* _CONSIGNE 1_
Dans le texte sur la consommation d'énergie, quels postes de consommation des résidences principales sont énumérés, et avec quel pourcentage chacun ?
* _CONSIGNE 2_
Poursuivez le texte sur la consommation d'énergie après sa dernière phrase.

* _TEXTE D'ÉTUDE_
══════

Un exemple : le dernier pic record de consommation électrique le 8 février 2012
Ce jour-là, 101 700 MW ont été demandés en France. Avec le froid rigoureux qui a sévi sur toute la France pendant plusieurs jours, la consommation d’électricité française a connu des pointes élevées le soir à 19 h, notamment les 7 et 8 février 2012.
Pendant ces pics, l’électricité a été produite pour 60 % à 69 % par les centrales nucléaires, 10 à 13 % par les centrales hydrauliques et 13 % par les centrales au fioul, charbon, gaz et moyens de pointe. La France a même dû importer de l’électricité de façon significative ce 8 février, électricité qui est bien plus carbonée (produite à partir de la combustion d’énergies fossiles) que celle produite en France. Cette hausse des consommations par grand froid est principalement liée au nombre important de logements chauffés à l’électricité (30 % des logements en France).
 
La demande d’énergie varie aussi selon le niveau de l’activité économique et du prix de l’énergie.

1/3 de l’énergie est consommée par les transports

Pour réduire la consommation d’énergie des transports, plusieurs pistes doivent être encouragées : transport des marchandises réorienté sur le transport fluvial, ferroviaire ou maritime (cabotage en particulier), prise en compte dans l’élaboration des documents d’urbanisme des enjeux liés au transport (développement des transports en commun, lutte contre l’étalement urbain, etc.), multiplication des plans de déplacement urbains…
 
Pour diminuer la dépendance aux véhicules personnels, de nouvelles offres de mobilité, flottes de véhicules en partage ou transports collectifs plus étendus et plus rapides se développent.
De nouveaux types de véhicules urbains, peu consommateurs et peu polluants, construits avec des matériaux recyclables, de petite taille, sont déjà disponibles.

45 % de l’énergie consommée par les bâtiments

 
Répartition de la consommation d’énergie dans les résidences principales
Source : CEREN, Les chiffres du bâtiment, 2014, ADEME
Chauffage 67 %
Appareils électriques 16 %
Eau chaude sanitaire 10 %
Cuisson 6 %


Concevoir des bâtiments économes, utiliser des équipements performants et davantage les énergies renouvelables, limiter l’emploi de la climatisation, éviter de suréquiper les logements en appareils électriques et électroniques : le potentiel d’économies est important.

══════

* _DONNÉES FOURNIES_
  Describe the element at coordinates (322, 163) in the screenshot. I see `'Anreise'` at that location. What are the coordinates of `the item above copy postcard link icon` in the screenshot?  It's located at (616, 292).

══════

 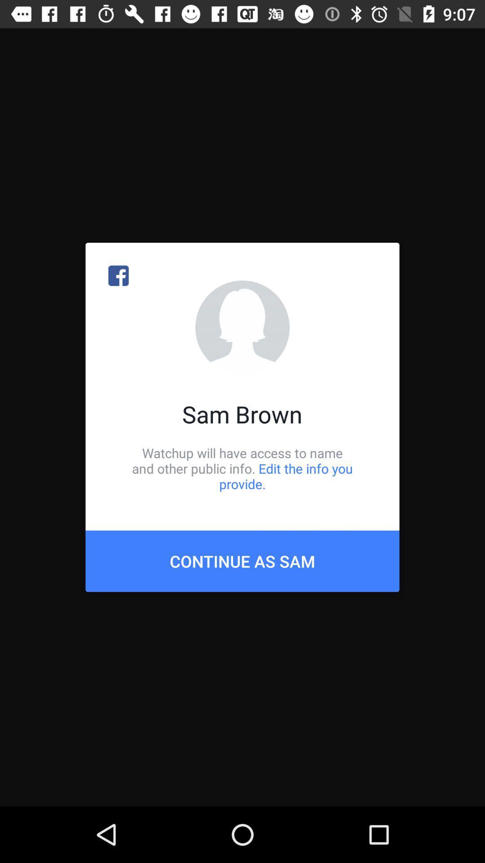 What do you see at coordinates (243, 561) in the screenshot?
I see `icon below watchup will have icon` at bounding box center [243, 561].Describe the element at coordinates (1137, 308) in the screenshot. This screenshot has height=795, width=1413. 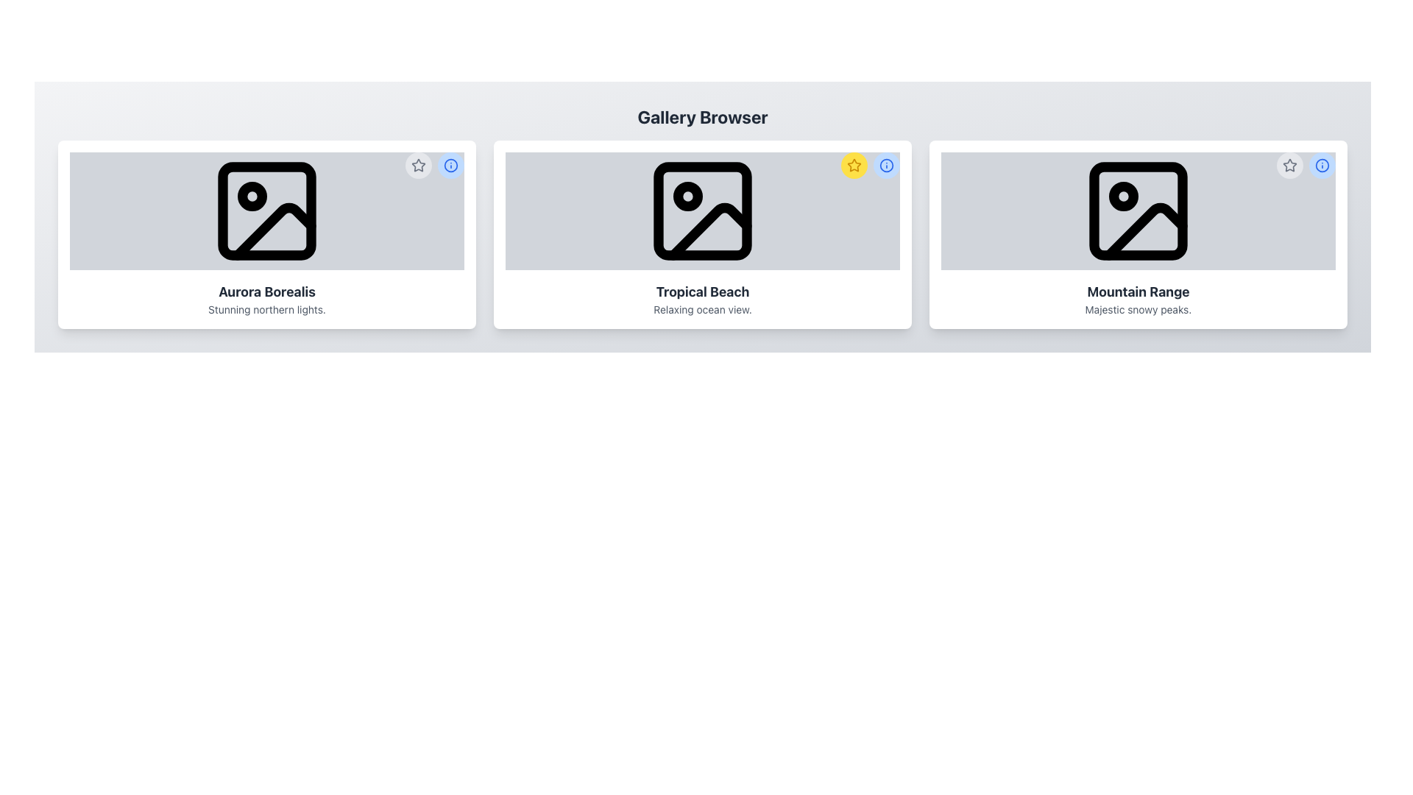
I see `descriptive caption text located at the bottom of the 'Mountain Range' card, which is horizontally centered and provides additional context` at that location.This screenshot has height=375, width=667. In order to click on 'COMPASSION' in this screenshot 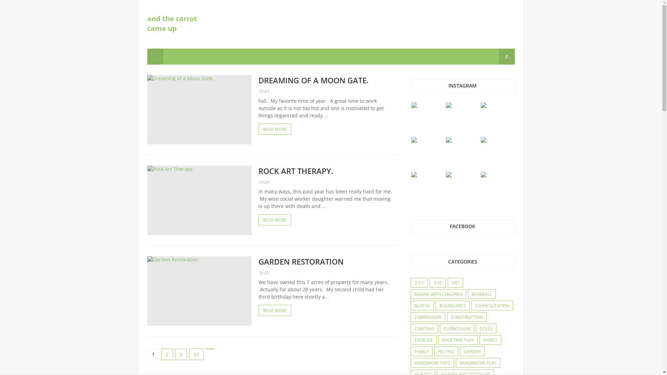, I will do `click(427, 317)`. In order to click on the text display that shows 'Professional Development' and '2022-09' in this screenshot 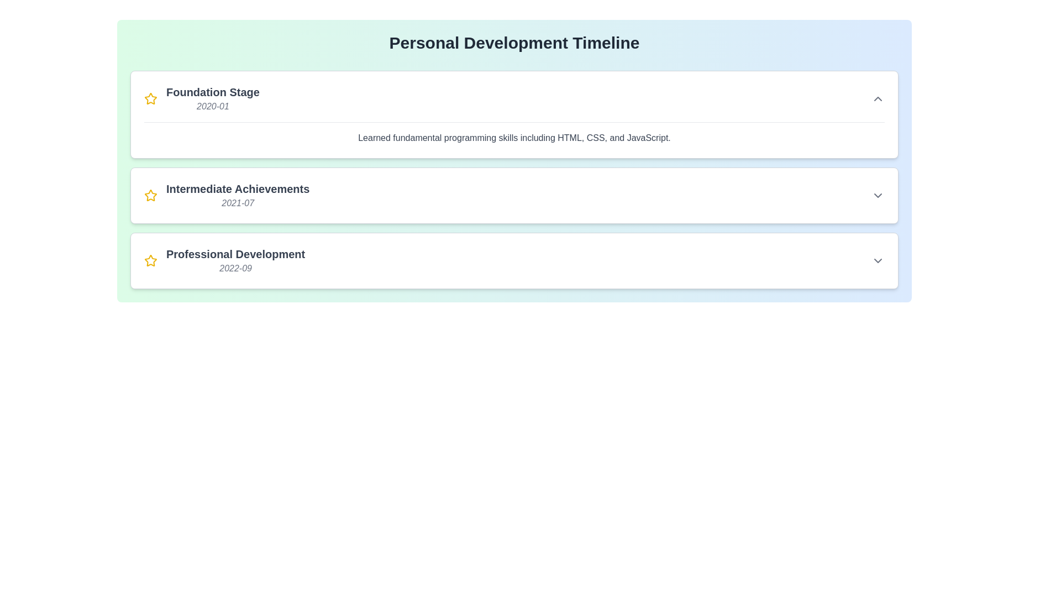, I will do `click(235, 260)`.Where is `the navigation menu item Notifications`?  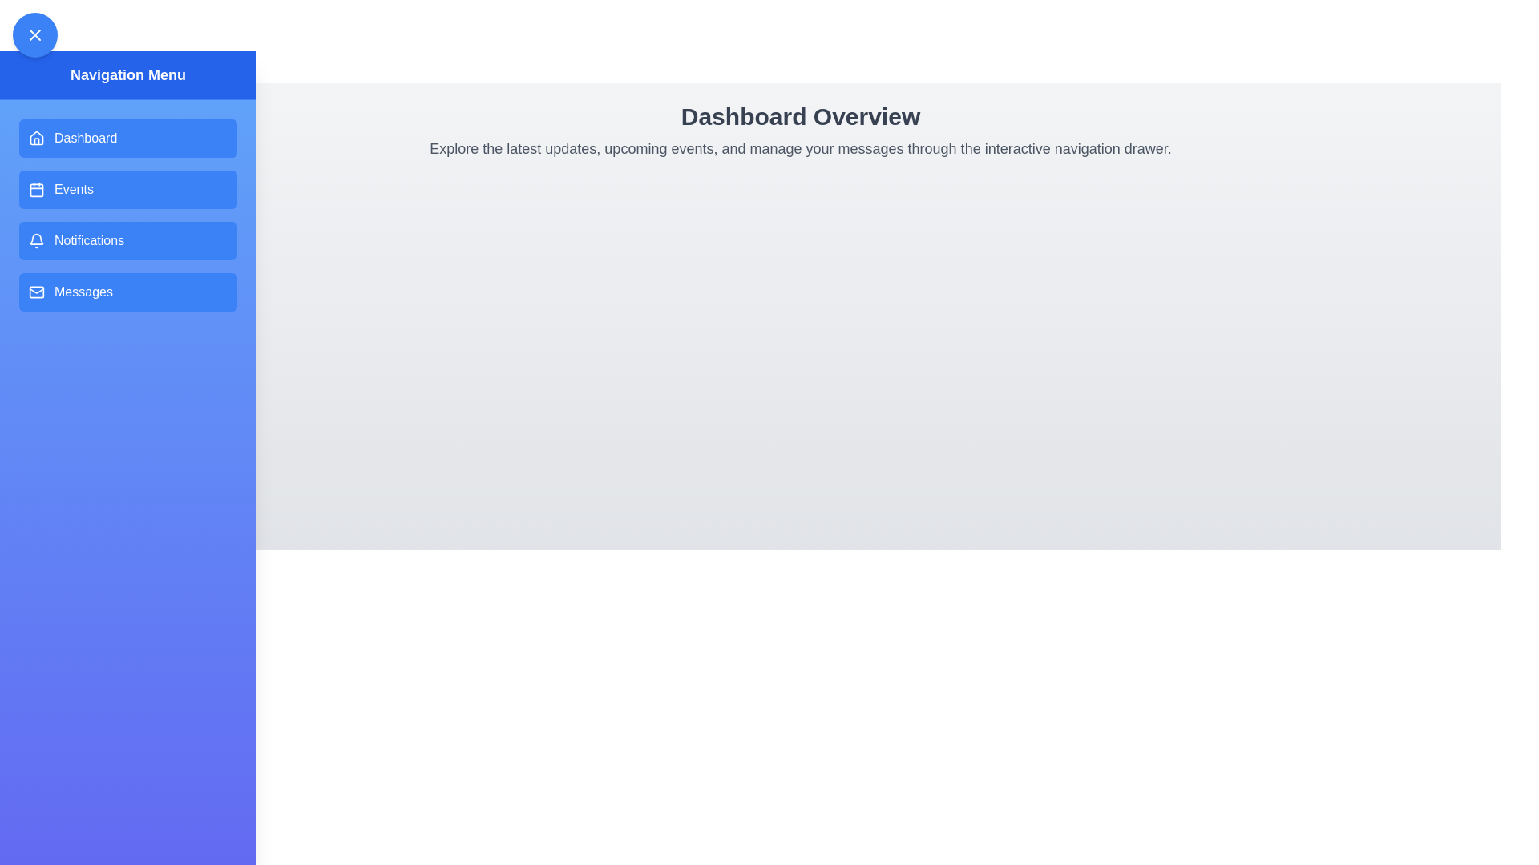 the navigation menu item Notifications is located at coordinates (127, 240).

══════

* _RÉPONSE 1_
- Chauffage : 67 %
- Appareils électriques : 16 %
- Eau chaude sanitaire : 10 %
- Cuisson : 6 %

* _RÉPONSE 2_
La rénovation des bâtiments est un enjeu essentiel en France (le parc de bâtiments mettant en moyenne environ 100 ans pour se renouveler complètement), car la construction de nouveaux bâtiments très performants ne permettra pas seule de réduire les besoins d’énergie du secteur. Améliorer l’isolation des bâtiments permet de réduire les besoins de chauffage et améliorer le confort des habitants. Des aides publiques accompagnent les particuliers qui entreprennent des travaux de rénovation de leurs logements.
 
Pour en savoir plus, consultez les rubriques « Mon habitation » et « Financer mon projet »
 

Dans l’industrie, économies d’énergie et compétitivité font bon ménage

L’industrie consomme 19 % de l’énergie en France.
Les industries très consommatrices d’énergie (aluminium, ciment, papier et cartons, verre, etc.) sont intéressées par l’amélioration de leur efficacité énergétique.
Elles sont également incitées par les Pouvoirs publics à le faire pour diminuer leurs émissions de gaz à effet de serre, par exemple par la mise en place de quotas d’émissions de CO2 échangeables ou l’obligation de réaliser un bilan des émissions de gaz à effet de serre pour les entreprises de plus de 500 salariés.
 
Pour bien comprendre le marché de quotas d’émissions de CO2, visionnez cette courte vidéo :
 

 
De façon générale, les entreprises ont, depuis une vingtaine d’années, diminué leur consommation énergétique pour améliorer leur compétitivité et continuent dans cette voie.

 

L’agriculture : de multiples voies d’amélioration

Le potentiel d’économies d’énergie et de production par des sources renouvelables y est élevé. De nouvelles pratiques agricoles permettent de moins consommer d’énergie et de limiter le recours aux engrais, dont la production est très consommatrice d’énergies fossiles.